The ‘return to work’ conversation is still very prevalent in the UK after COVID-19 restrictions have been removed once again, and Britain’s business secretary Kwasi Kwarteng has even encouraged people to get back to the office in a bid to “get back to some degree of normality”.
However, it seems that the way we work has changed for good – and 79% of business leaders believe that people will never return to offices at the same rate as pre-pandemic.
For women in particular, the ability to work remotely and flexibly has had a significant impact. The pandemic started fresh conversations about childcare, for example, a responsibility disproportionately taken on by women. 80% of women also ranked remote working as a top job benefit – this figure drops to 69% for men.
While remote working can support women to balance other responsibilities, there is also a concern that being away from the office might result in an ‘out of sight, out of mind’ culture – leading to fewer promotions and salary increases for women and it could widen the gender wage gap.
With this in mind, four female technology experts discuss their experiences of remote working, gender equality and advice for other women navigating the changing world of work.
The benefits of remote working for women
The sudden move to remote working during the pandemic led to a shift in priorities for many employees. “What I see as its greatest benefits are flexibility, sense of freedom, and being able to manage personal time more effectively”, said Aleksandra Majkic, IT business development professional.
“I am not only referring to hours spent commuting, but also long meetings, sometimes imposed work dinners. To me, the ability to make my own plans, spend time with my family, support kids as they’ve both started school, and having that sense of freedom is irreplaceable.”

- _RECORDED INFORMATION_
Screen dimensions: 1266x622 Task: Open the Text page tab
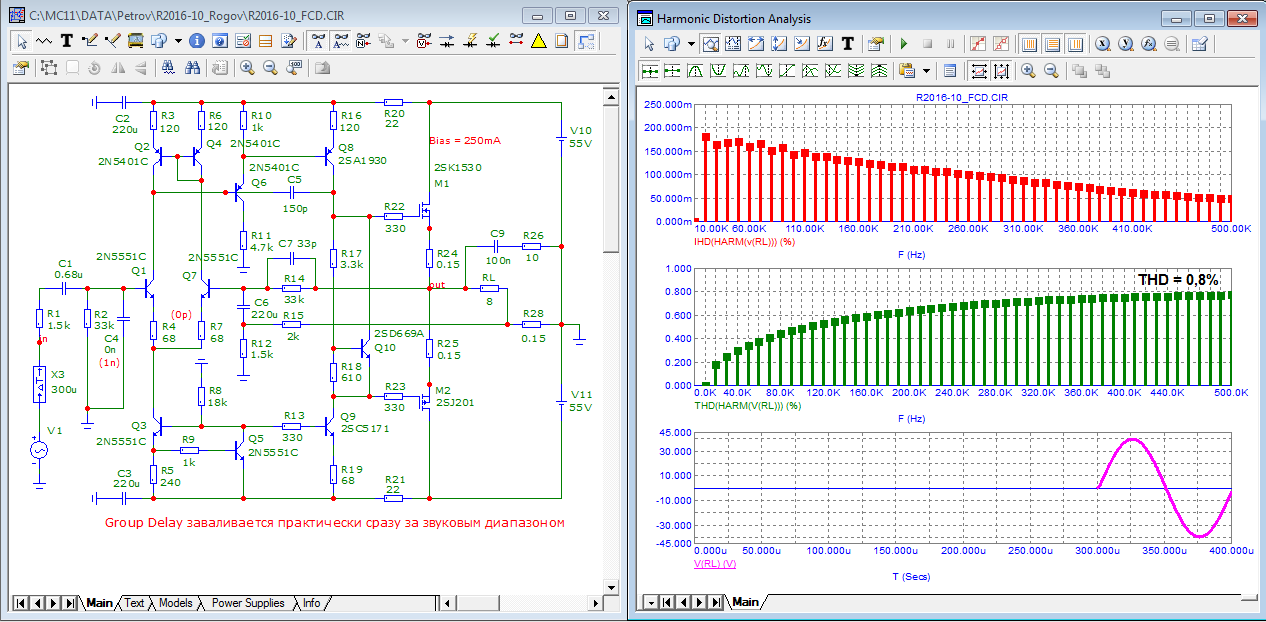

- _DESCRIPTION OF THE TASK_
Copy verbatim the portion of the remote-working passage above starting at "However, it seems" and ending at "rate as pre-pandemic.".

- _ANSWER AREA_
However, it seems that the way we work has changed for good – and 79% of business leaders believe that people will never return to offices at the same rate as pre-pandemic.